PROVIDED DATA
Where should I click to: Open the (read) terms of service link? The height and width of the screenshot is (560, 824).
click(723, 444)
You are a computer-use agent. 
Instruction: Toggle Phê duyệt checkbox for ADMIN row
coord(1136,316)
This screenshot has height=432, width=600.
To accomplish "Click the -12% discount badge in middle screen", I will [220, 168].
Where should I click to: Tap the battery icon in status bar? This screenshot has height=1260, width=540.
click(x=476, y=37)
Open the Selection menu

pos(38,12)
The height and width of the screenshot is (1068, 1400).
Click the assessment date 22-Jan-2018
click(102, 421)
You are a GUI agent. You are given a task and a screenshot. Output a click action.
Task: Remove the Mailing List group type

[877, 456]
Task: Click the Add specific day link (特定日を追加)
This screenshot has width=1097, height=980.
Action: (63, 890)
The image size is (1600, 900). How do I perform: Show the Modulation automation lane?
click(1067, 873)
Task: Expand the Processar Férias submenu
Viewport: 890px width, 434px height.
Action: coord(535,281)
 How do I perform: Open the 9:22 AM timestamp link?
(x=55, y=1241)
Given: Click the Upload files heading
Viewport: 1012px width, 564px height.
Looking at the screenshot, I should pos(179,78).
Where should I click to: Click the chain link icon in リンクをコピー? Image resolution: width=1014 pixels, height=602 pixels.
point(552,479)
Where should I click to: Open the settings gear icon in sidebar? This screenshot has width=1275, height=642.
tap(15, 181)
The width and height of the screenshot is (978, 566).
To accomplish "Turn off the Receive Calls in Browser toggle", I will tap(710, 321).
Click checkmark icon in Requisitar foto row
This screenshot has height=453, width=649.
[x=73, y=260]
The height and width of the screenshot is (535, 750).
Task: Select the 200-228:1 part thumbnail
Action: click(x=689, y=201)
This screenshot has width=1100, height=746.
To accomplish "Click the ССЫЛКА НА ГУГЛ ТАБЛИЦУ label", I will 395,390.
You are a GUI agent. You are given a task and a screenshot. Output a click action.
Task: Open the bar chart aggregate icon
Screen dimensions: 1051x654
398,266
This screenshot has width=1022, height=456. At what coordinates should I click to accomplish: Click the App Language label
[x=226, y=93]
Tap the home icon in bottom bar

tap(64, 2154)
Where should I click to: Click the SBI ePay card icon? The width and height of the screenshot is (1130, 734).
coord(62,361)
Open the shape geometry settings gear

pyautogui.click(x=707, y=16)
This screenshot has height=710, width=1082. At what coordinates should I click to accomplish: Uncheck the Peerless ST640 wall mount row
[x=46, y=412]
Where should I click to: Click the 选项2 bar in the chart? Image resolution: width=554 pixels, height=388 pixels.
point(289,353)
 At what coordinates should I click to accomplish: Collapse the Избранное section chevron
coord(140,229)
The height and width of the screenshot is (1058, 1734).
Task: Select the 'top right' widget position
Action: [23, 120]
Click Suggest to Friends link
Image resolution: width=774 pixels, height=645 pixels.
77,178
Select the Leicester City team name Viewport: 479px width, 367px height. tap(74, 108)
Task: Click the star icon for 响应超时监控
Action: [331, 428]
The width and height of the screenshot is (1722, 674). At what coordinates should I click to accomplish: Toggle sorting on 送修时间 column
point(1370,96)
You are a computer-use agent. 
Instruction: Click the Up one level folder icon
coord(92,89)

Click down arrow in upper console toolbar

ASSIGNMENT
All lines of the data above must be returned exactly.

ANSWER BOX
Where should I click to: Open the (read) terms of service link? The height and width of the screenshot is (560, 824).
click(723, 444)
You are a computer-use agent. 
Instruction: Toggle Phê duyệt checkbox for ADMIN row
coord(1136,316)
This screenshot has height=432, width=600.
To accomplish "Click the -12% discount badge in middle screen", I will [220, 168].
Where should I click to: Tap the battery icon in status bar? This screenshot has height=1260, width=540.
click(x=476, y=37)
Open the Selection menu

pos(38,12)
The height and width of the screenshot is (1068, 1400).
Click the assessment date 22-Jan-2018
click(102, 421)
You are a GUI agent. You are given a task and a screenshot. Output a click action.
Task: Remove the Mailing List group type

[877, 456]
Task: Click the Add specific day link (特定日を追加)
This screenshot has width=1097, height=980.
Action: (63, 890)
The image size is (1600, 900). How do I perform: Show the Modulation automation lane?
click(1067, 873)
Task: Expand the Processar Férias submenu
Viewport: 890px width, 434px height.
Action: coord(535,281)
 How do I perform: Open the 9:22 AM timestamp link?
(x=55, y=1241)
Given: Click the Upload files heading
Viewport: 1012px width, 564px height.
Looking at the screenshot, I should pos(179,78).
Where should I click to: Click the chain link icon in リンクをコピー? Image resolution: width=1014 pixels, height=602 pixels.
point(552,479)
Where should I click to: Open the settings gear icon in sidebar? This screenshot has width=1275, height=642.
tap(15, 181)
The width and height of the screenshot is (978, 566).
To accomplish "Turn off the Receive Calls in Browser toggle", I will tap(710, 321).
Click checkmark icon in Requisitar foto row
This screenshot has height=453, width=649.
[x=73, y=260]
The height and width of the screenshot is (535, 750).
Task: Select the 200-228:1 part thumbnail
Action: click(x=689, y=201)
This screenshot has width=1100, height=746.
To accomplish "Click the ССЫЛКА НА ГУГЛ ТАБЛИЦУ label", I will 395,390.
You are a GUI agent. You are given a task and a screenshot. Output a click action.
Task: Open the bar chart aggregate icon
Screen dimensions: 1051x654
398,266
This screenshot has width=1022, height=456. At what coordinates should I click to accomplish: Click the App Language label
[x=226, y=93]
Tap the home icon in bottom bar

tap(64, 2154)
Where should I click to: Click the SBI ePay card icon? The width and height of the screenshot is (1130, 734).
coord(62,361)
Open the shape geometry settings gear

pyautogui.click(x=707, y=16)
This screenshot has height=710, width=1082. At what coordinates should I click to accomplish: Uncheck the Peerless ST640 wall mount row
[x=46, y=412]
Where should I click to: Click the 选项2 bar in the chart? Image resolution: width=554 pixels, height=388 pixels.
point(289,353)
 At what coordinates should I click to accomplish: Collapse the Избранное section chevron
coord(140,229)
The height and width of the screenshot is (1058, 1734).
Task: Select the 'top right' widget position
Action: [23, 120]
Click Suggest to Friends link
Image resolution: width=774 pixels, height=645 pixels.
77,178
Select the Leicester City team name Viewport: 479px width, 367px height. tap(74, 108)
Task: Click the star icon for 响应超时监控
Action: [331, 428]
The width and height of the screenshot is (1722, 674). At what coordinates should I click to accomplish: Toggle sorting on 送修时间 column
point(1370,96)
You are a computer-use agent. 
Instruction: Click the Up one level folder icon
coord(92,89)

Click down arrow in upper console toolbar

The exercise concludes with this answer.